**Work instructions:**
The material beneath this line should be printed exactly, with its pictures omitted.

=-=-=

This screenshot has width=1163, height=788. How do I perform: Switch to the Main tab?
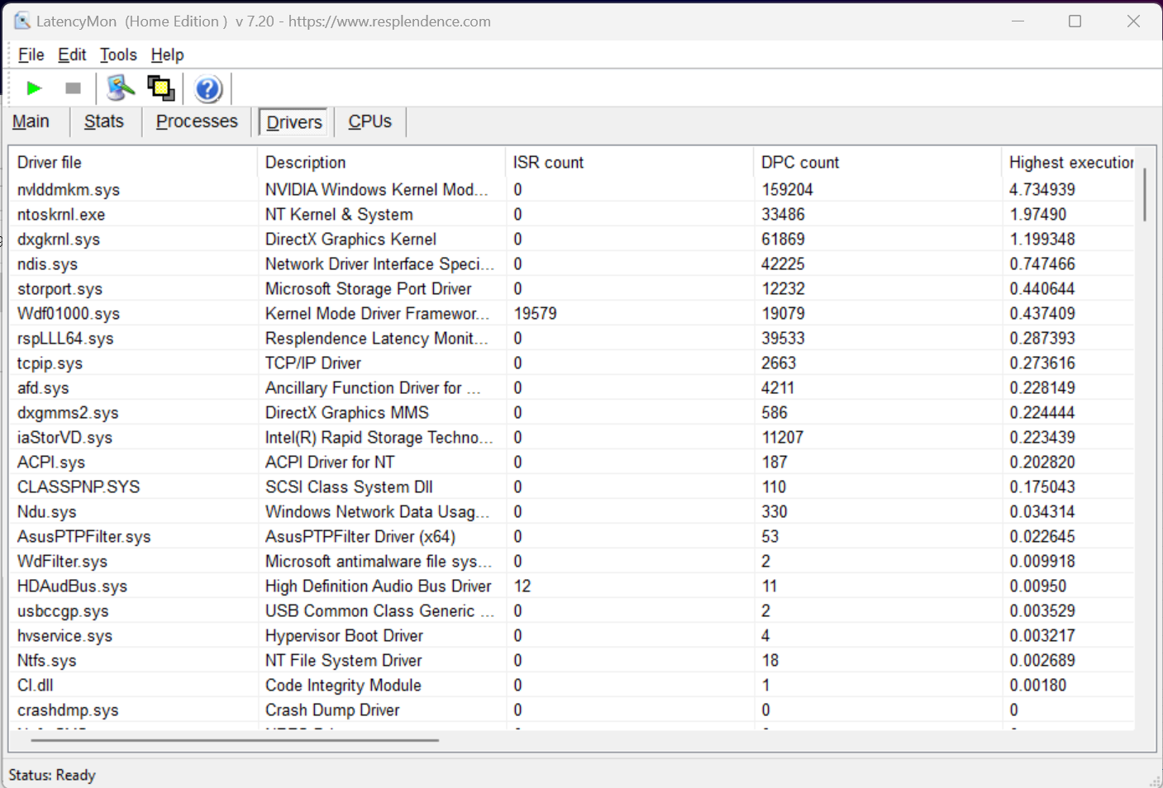click(x=31, y=121)
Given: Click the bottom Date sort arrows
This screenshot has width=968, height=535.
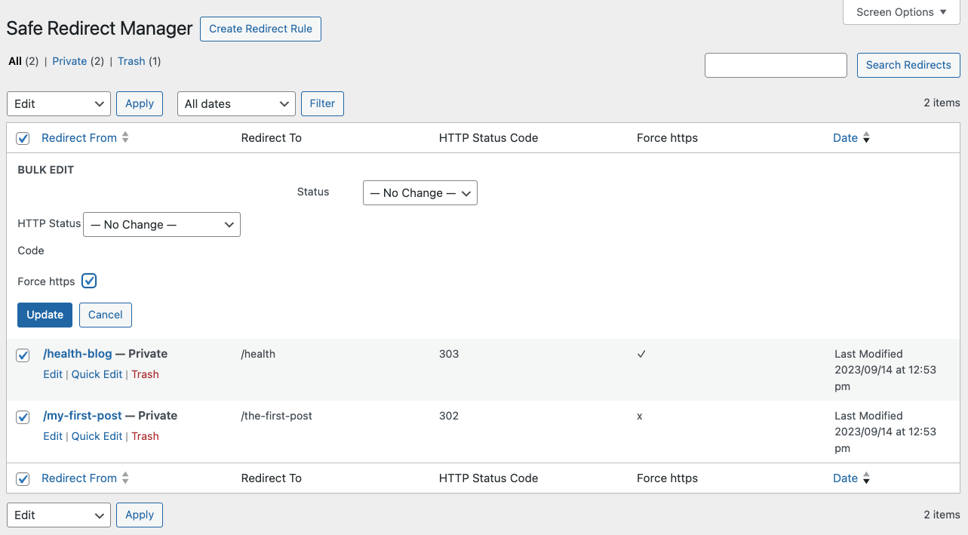Looking at the screenshot, I should tap(865, 478).
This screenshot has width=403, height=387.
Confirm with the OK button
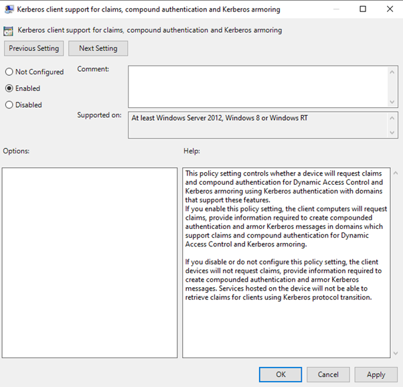(280, 374)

=-=-=

**Answer to this exercise:**
This screenshot has width=1163, height=788. How do I perform: Switch to the Main tab?
click(x=31, y=121)
Given: Click the bottom Date sort arrows
This screenshot has width=968, height=535.
Looking at the screenshot, I should tap(865, 478).
This screenshot has width=403, height=387.
Confirm with the OK button
(280, 374)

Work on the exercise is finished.